*Your objective*
Your result should be the lines holding the word "computer", copied from the entries below.

[Start of section]

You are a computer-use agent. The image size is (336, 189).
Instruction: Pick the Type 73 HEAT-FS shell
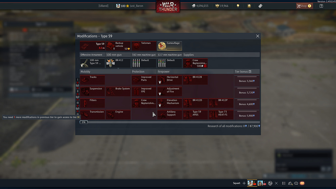(221, 115)
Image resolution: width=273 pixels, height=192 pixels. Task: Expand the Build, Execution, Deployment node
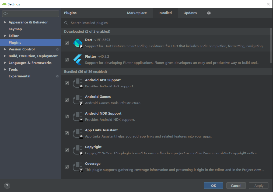coord(5,56)
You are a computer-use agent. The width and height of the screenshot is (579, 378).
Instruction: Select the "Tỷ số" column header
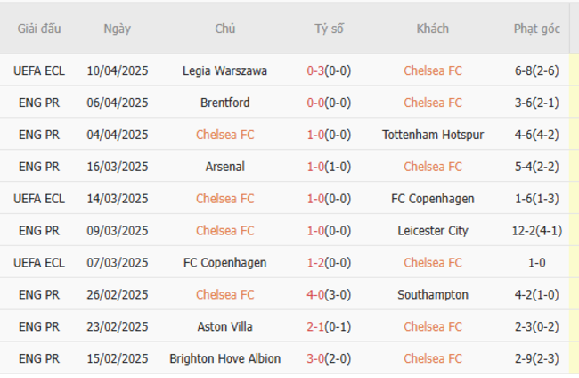(329, 29)
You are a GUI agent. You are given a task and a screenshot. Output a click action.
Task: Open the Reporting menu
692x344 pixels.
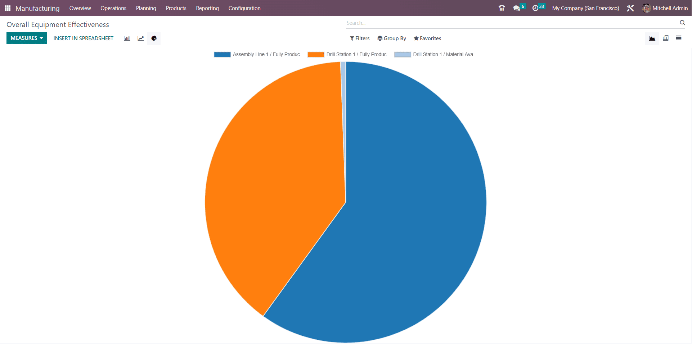pyautogui.click(x=207, y=8)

[End of section]

*Expected answer*
You are a computer-use agent. The image size is (336, 189).
You are a computer-use agent. The width and height of the screenshot is (579, 378).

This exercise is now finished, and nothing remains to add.